Y a-t-il un bout du monde pour les marins de légende ? Ils ont parcouru tous les océans, fait des tours et des tours autour de notre belle planète et c’est en Polynésie que je retrouve la plupart de nos grands marins, Olivier de Kersauson, Titouan Lamazou et tant d’autres ont jeté l’ancre sur les îles enchantées et leurs lagons translucides.



Nous avons rendez-vous aujourd’hui sur un motu de Bora Bora avec Joan de Kat. Nous l’avions rencontré il y a dix ans à Ranguiroa dans les Tuamotus. Il s’y était installé, au milieu de nulle part, ses deux petits voiliers lui servaient d’habitation, à terre il s’était improvisé une chambre suspendue entre deux cocotiers et un espace pour faire son yoga avec vue sur l’océan. Joan de Kat s’est lancé dans la voile comme un guitariste décide de gratter les cordes. Les cordes étaient des écoutes, et de courses en courses il s’est engagé dans la transat en solitaire anglaise, l’Ostar, sur un prao de 22 mètres, mais il a fait naufrage et il a enchainé avec la fameuse course du Figaro qui s’appelait à l’époque l’Aurore.



Malin et bon marin il décroche le sésame et remporte la première édition de cette mythique course avant de partir autour du monde avec des bateaux qu’il construit de ses mains, la Miséricorde, le Monk, et d’autres qu’il achète, revend puis rachète, un bateau plus petit à chaque fois, mais plus solide. L’homme, héritier d’un père artiste revend une toile tous les dix ans et vit ainsi sa vie de rêve sous les cocotiers de Bora Bora, des Tuamotu ou des Marquises, squattant un motu, y construisant un faré dans les arbres. Il se balade sur la grève, le platier de l’atoll, il récupère des bois échoués venus du Pérou ou de l’Équateur. Il y sculpte des Tiki, peint des toiles, au gré du vent. Marin, artiste, robinson, gentleman, et en pleine forme, il vient de fêter ses 80 ans et ses yeux sont toujours aussi rieurs. Il nous guide dans son royaume sous l’œil ébahi de mes moussaillons.

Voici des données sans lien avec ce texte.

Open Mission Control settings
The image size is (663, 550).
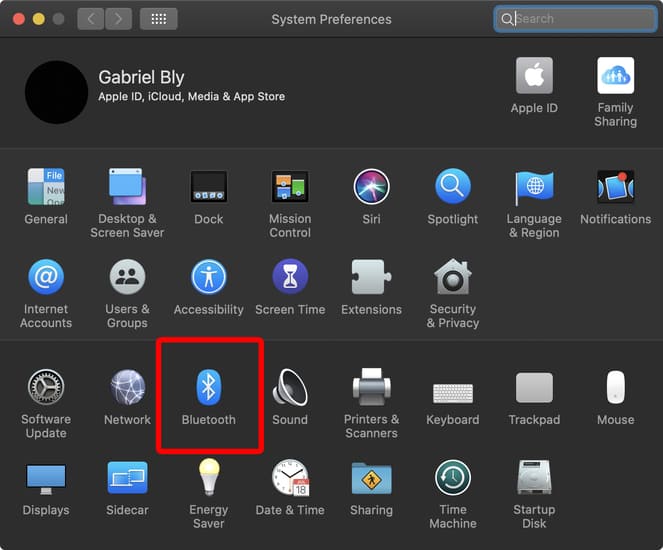290,187
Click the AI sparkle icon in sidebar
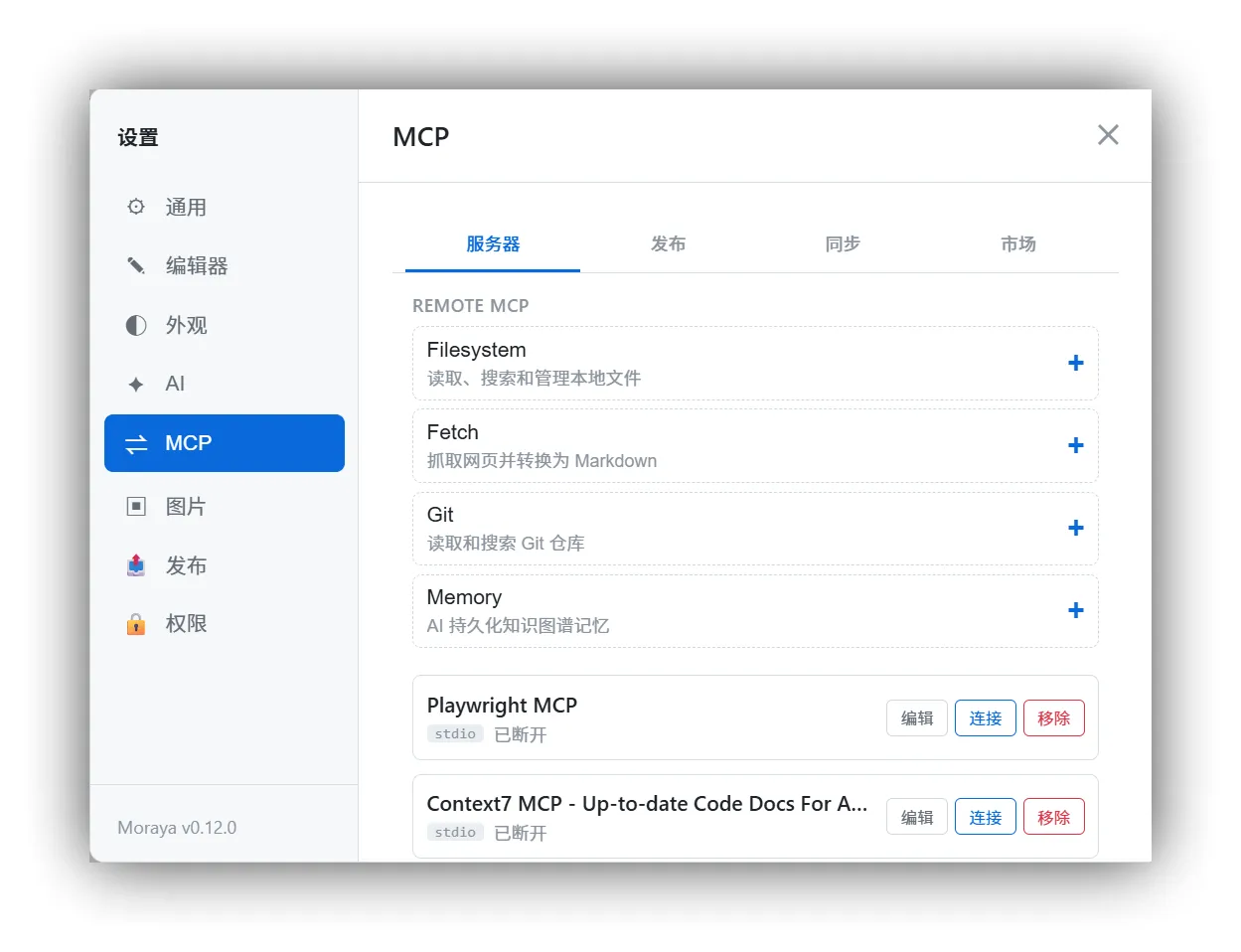1241x952 pixels. (x=135, y=384)
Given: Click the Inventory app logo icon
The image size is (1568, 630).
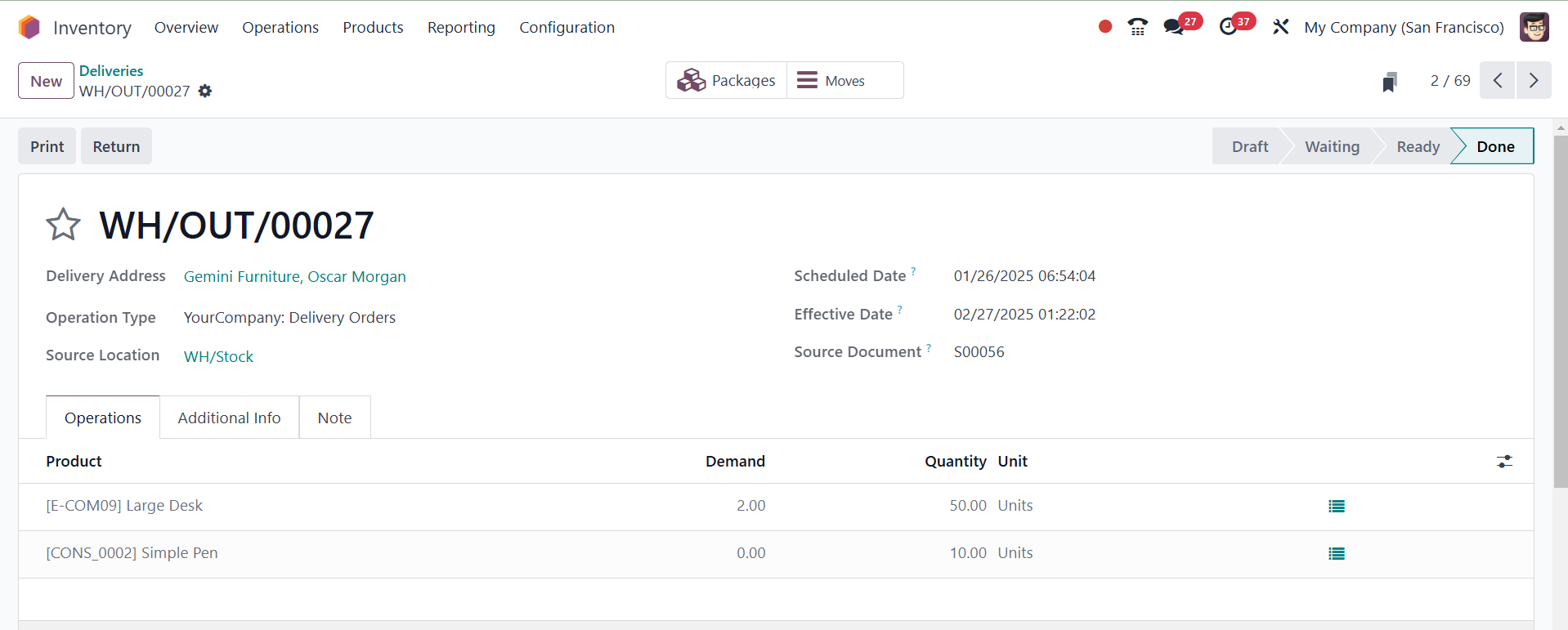Looking at the screenshot, I should click(x=29, y=27).
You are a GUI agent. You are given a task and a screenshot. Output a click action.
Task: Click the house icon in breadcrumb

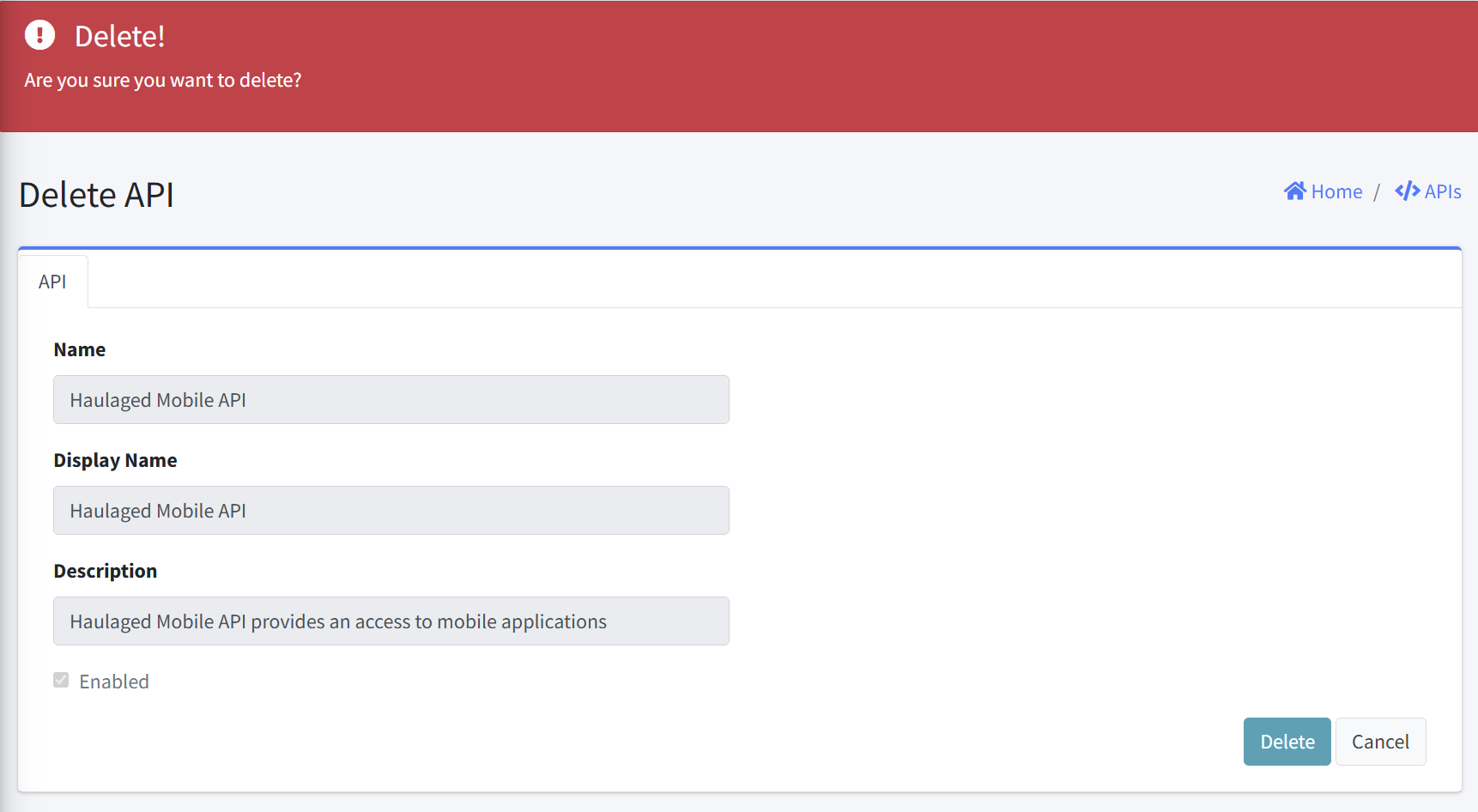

Merci Joan. Merci pour ta joie de vivre, pour ton parcours atypique, heureux comme un oiseau du large et homme libre.


Après cette belle rencontre la Fleur reprend sa route vers la plus forte des iles de la Société, Maupiti. Pour y accéder, il faut obtenir la clef ou le code secret de la passe réputée la plus dangereuse de toute la Polynésie. Elle est ouverte au sud, étroite, et son courant sortant vient rencontrer la grande houle de l’hémisphère Sud.

Il nous a fallu attendre que cette belle onde de plus de 4 mètres, se calme. Ce matin elle a baissé, mais elle est encore là, la grosse houle nous chahute. De chaque côté de ce trou de souris, les vagues déferlent majestueusement. La lame d’un bleu profond roule emportant avec elle le panache d’une belle crête blanche. Le décor est superbe mais il reste effrayant.

Le capitaine a préparé le bateau au pire. Sur le pont tout est saisi. Les hublots sont fermés et l’équipage est prévenu que le bateau peut se faire rouler à l’entrée. Le risque étant le chavirage. Le courant qui atteint plus de 4 nœuds rencontre la grosse houle et fait déferler les monstres liquides.

Philou est concentré. Il a étudié depuis plusieurs jours l’évolution de la météo et surtout la fréquence et la hauteur de la houle. Pas d’improvisation. Le risque de finir sur les récifs est bien réel.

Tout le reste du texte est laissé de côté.